Output the lines from the beginning of the items through the line containing "tap(66, 224)", with both ends included, reproducing each one exactly. Leave the pictures out.

>> Begin Entries provided

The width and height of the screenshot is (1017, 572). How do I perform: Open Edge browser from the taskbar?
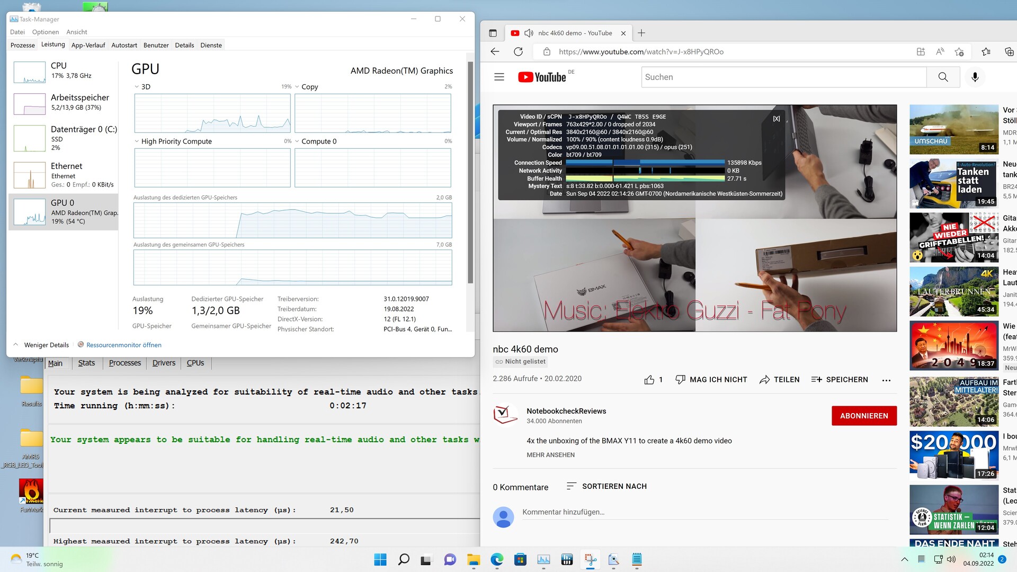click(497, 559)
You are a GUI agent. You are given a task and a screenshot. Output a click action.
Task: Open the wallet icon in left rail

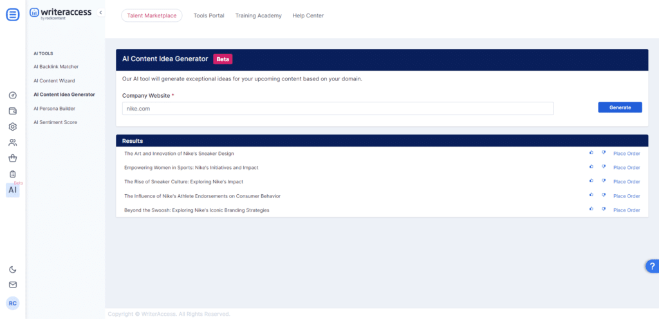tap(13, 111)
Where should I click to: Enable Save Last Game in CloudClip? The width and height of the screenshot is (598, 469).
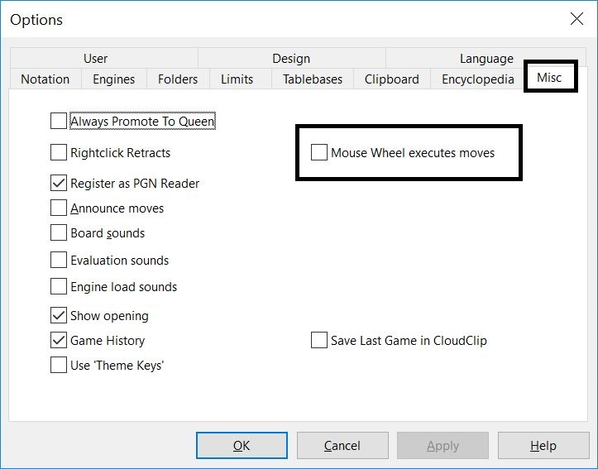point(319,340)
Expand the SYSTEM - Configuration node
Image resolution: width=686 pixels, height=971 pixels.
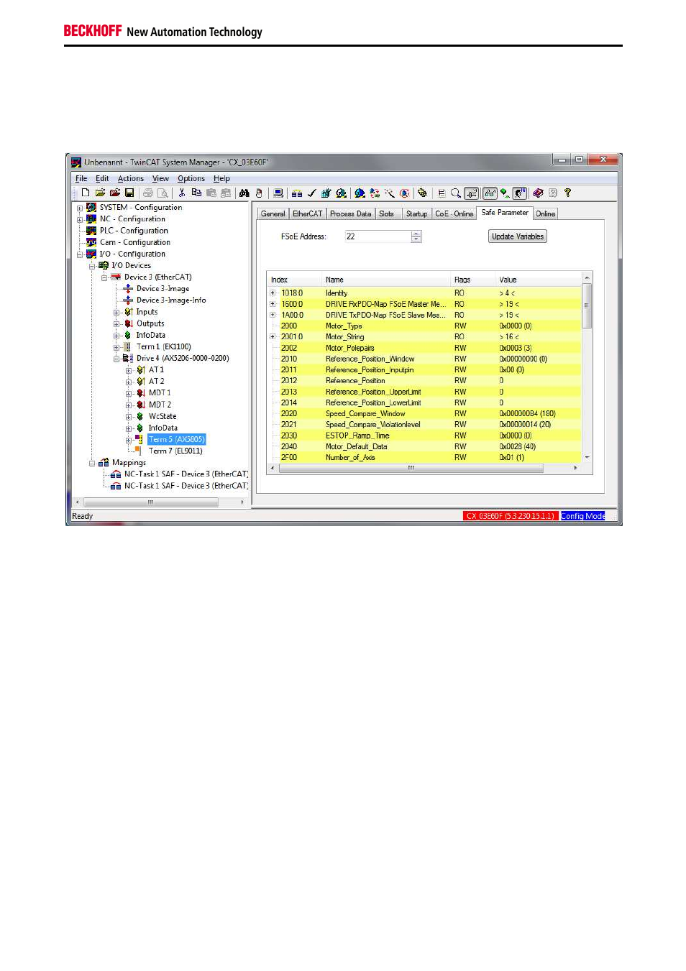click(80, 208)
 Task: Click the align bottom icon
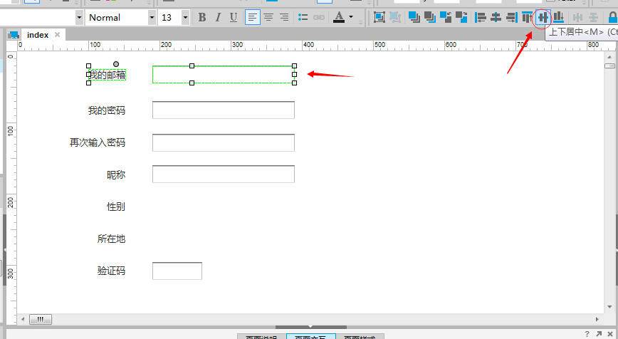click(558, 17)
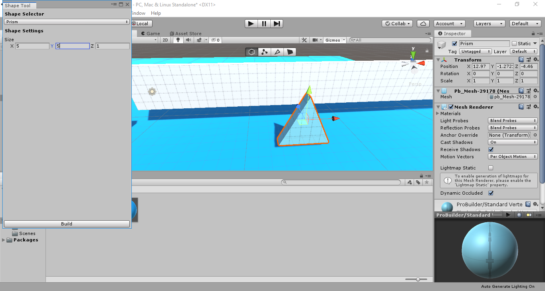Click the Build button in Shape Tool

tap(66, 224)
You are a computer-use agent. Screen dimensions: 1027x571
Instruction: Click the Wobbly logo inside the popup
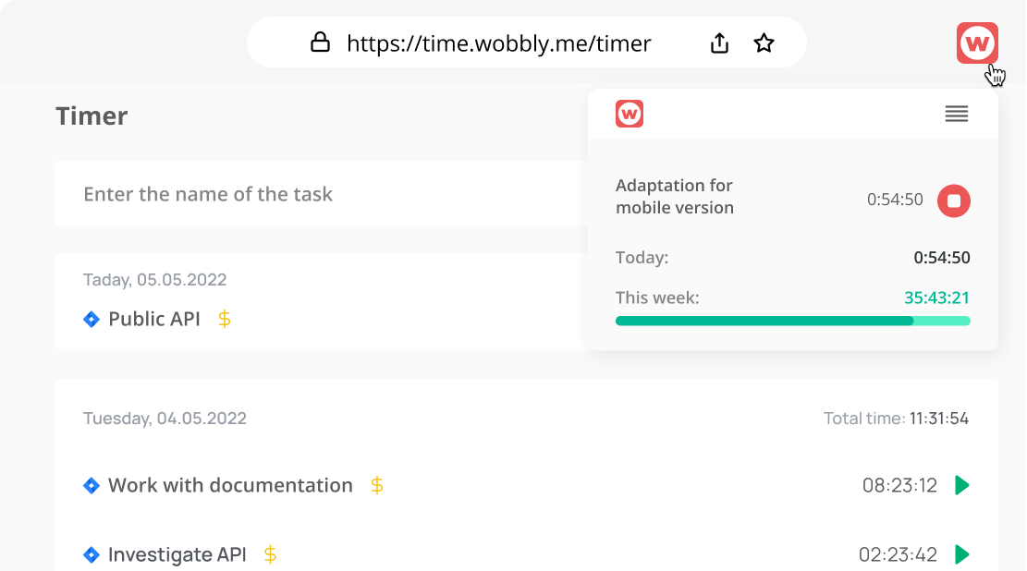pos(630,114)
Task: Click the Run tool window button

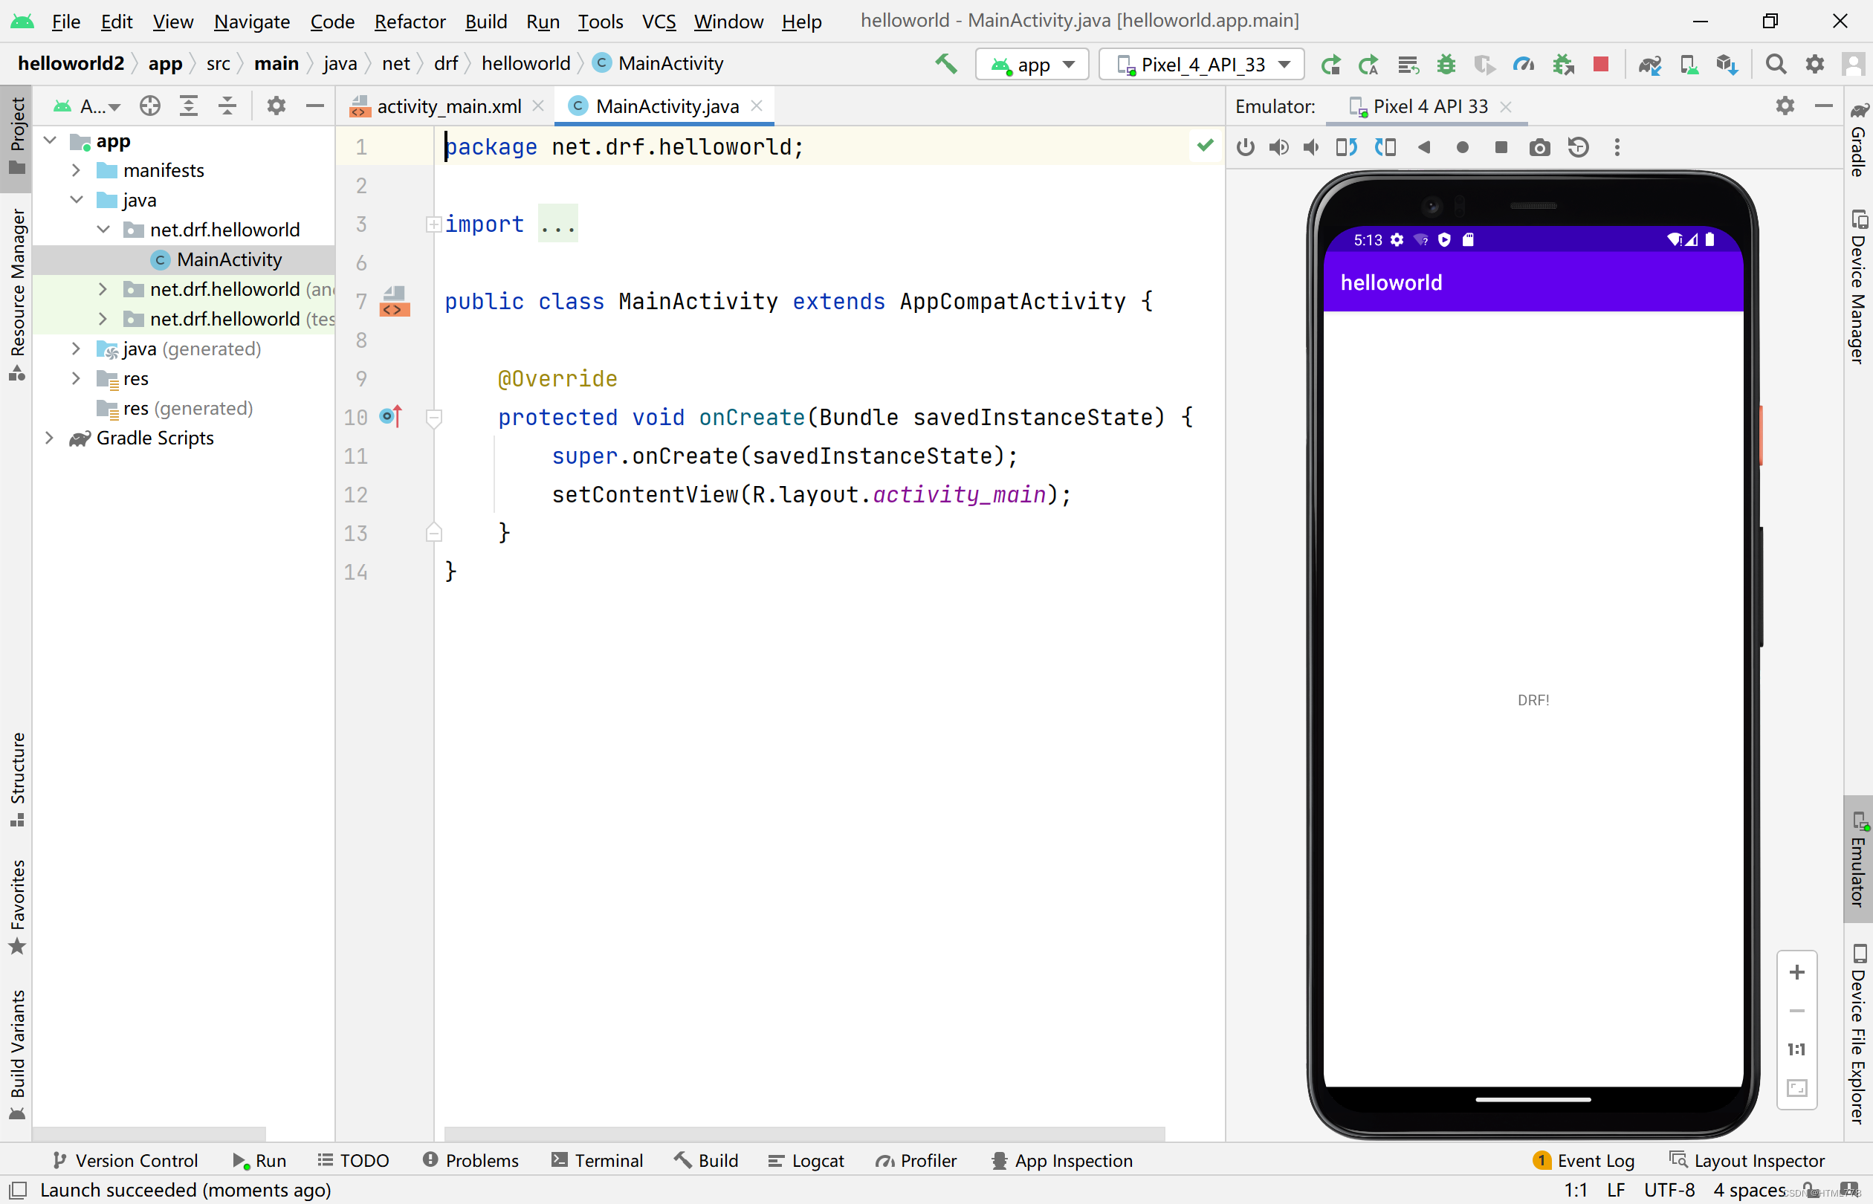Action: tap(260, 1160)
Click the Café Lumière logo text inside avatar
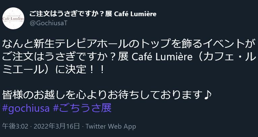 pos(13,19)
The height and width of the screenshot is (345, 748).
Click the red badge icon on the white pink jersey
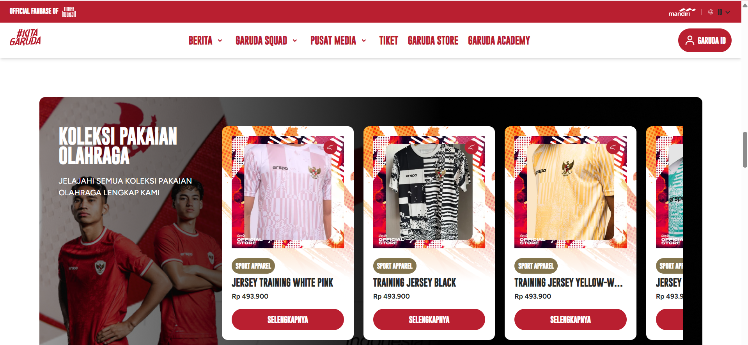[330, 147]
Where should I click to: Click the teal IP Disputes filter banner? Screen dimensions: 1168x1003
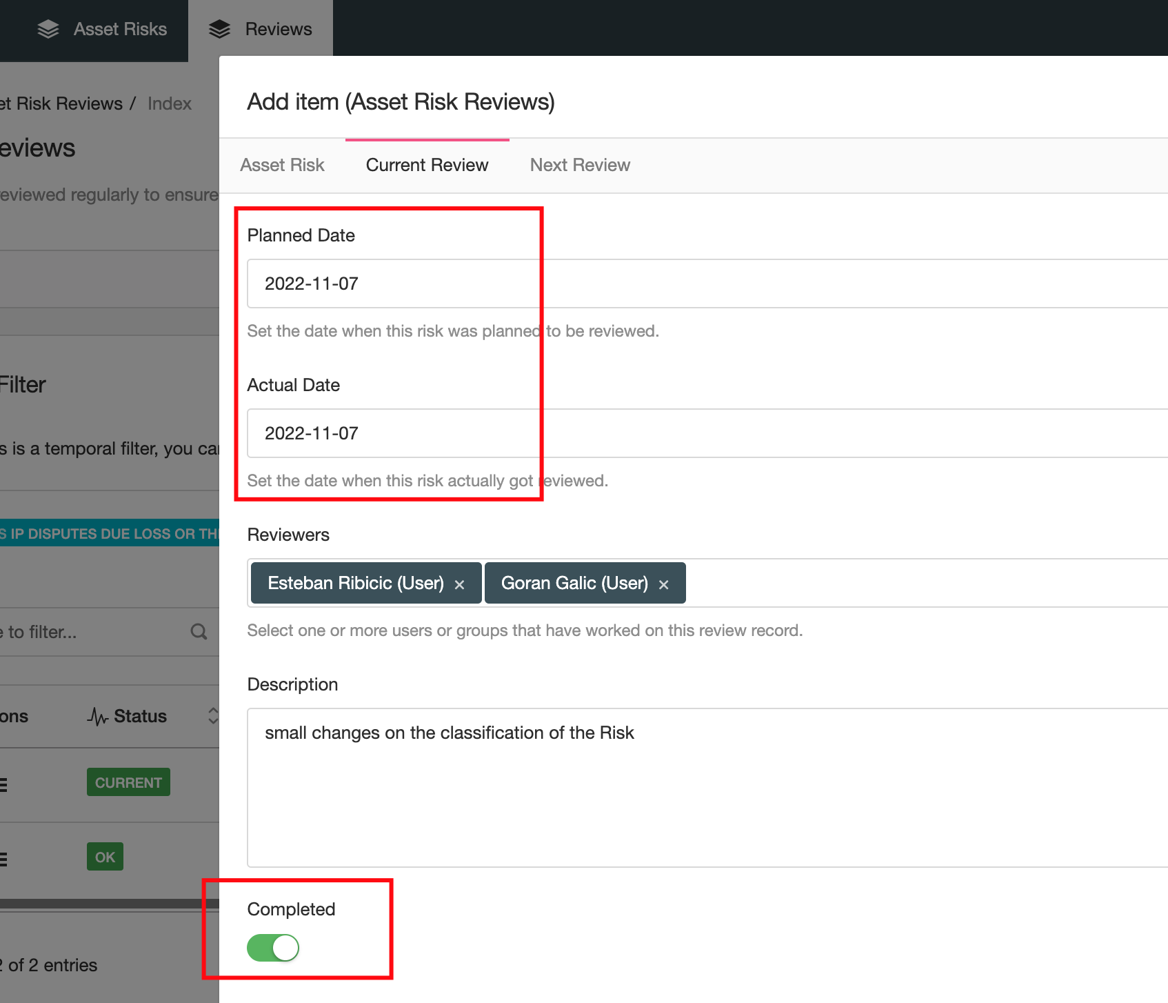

>> End Entries provided

## Full output
The width and height of the screenshot is (1017, 572). How do I perform: Open Edge browser from the taskbar?
click(497, 559)
You are a GUI agent. You are given a task and a screenshot. Output a click action.
Task: Open the wallet icon in left rail

tap(13, 111)
Where should I click to: Enable Save Last Game in CloudClip? The width and height of the screenshot is (598, 469).
point(319,340)
Expand the SYSTEM - Configuration node
Image resolution: width=686 pixels, height=971 pixels.
click(80, 208)
 Task: Click the align bottom icon
click(558, 17)
Click the Build button in Shape Tool

tap(66, 224)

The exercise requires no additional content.